YOUR GOAL:
Format the records as a JSON list of strings, one string per line, from the start of the records through the line that contains "click(x=33, y=203)". Leave out blank lines and the pictures.

□ □ □

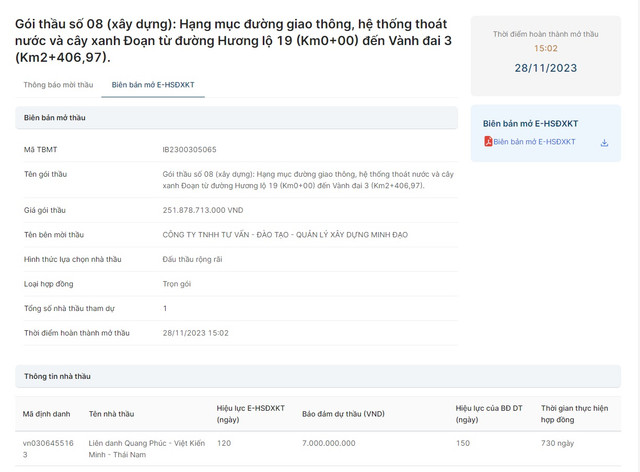Switch to the Thông báo mời thầu tab
Image resolution: width=640 pixels, height=472 pixels.
click(x=58, y=85)
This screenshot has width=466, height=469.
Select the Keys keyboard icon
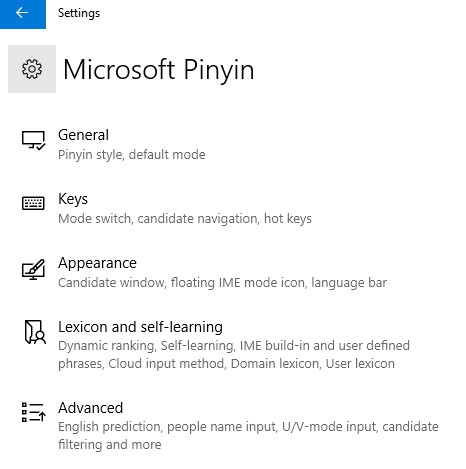click(x=33, y=203)
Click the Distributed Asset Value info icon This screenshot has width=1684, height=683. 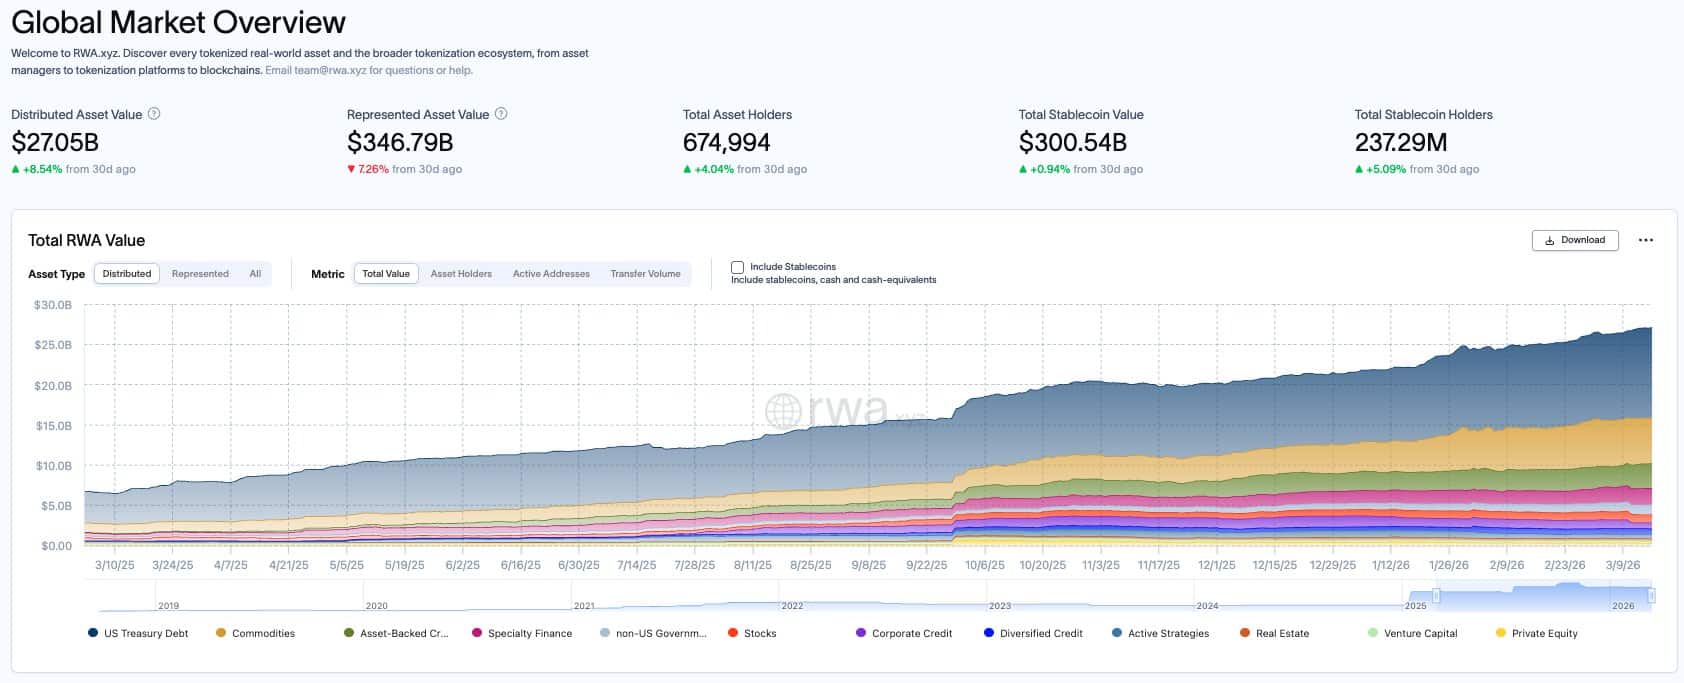tap(154, 114)
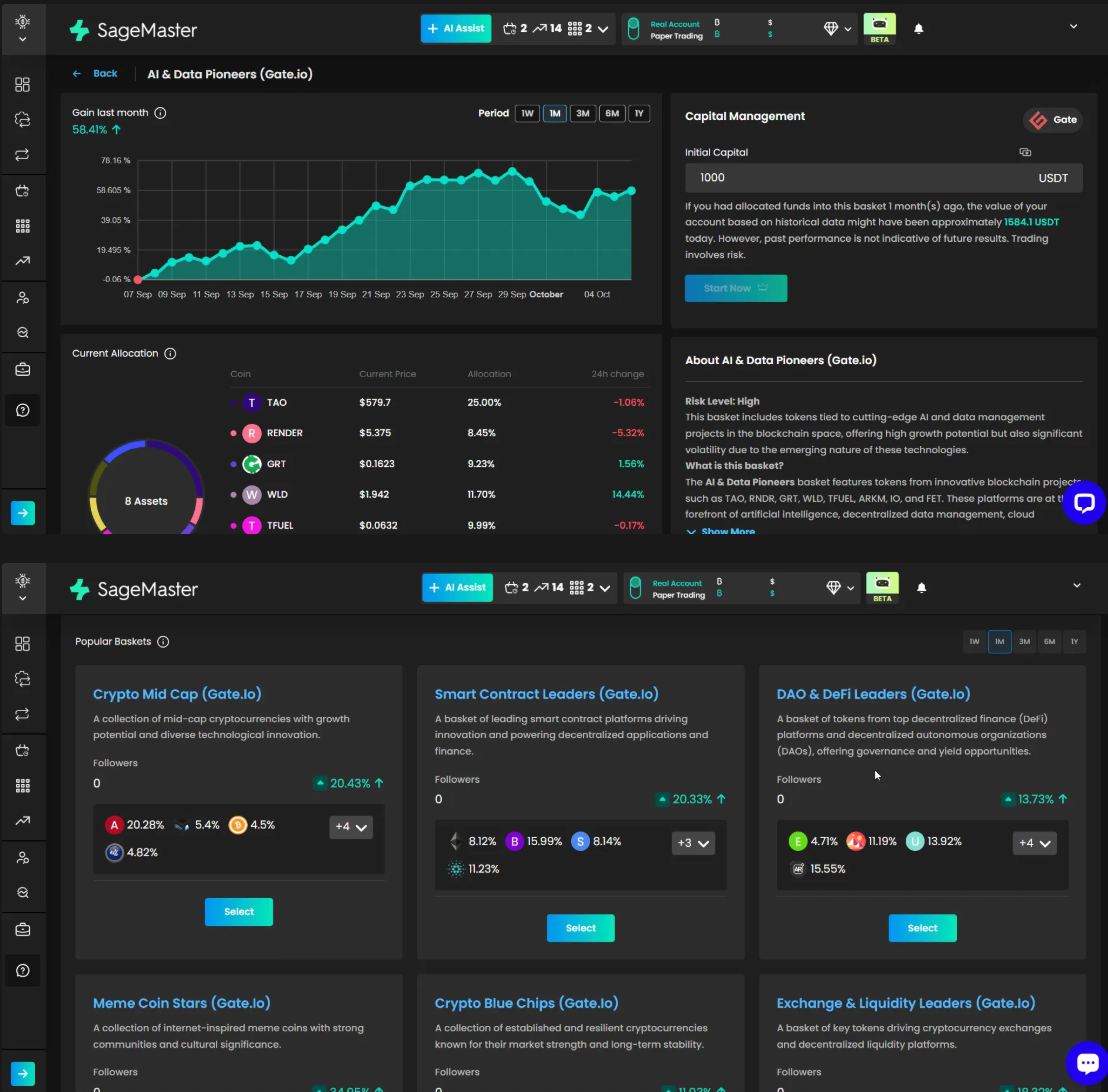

□ □ □

FULL RESPONSE:
[
  "Switch to the Thông báo mời thầu tab",
  "Image resolution: width=640 pixels, height=472 pixels.",
  "click(x=58, y=85)",
  "This screenshot has width=466, height=469.",
  "Select the Keys keyboard icon",
  "click(x=33, y=203)"
]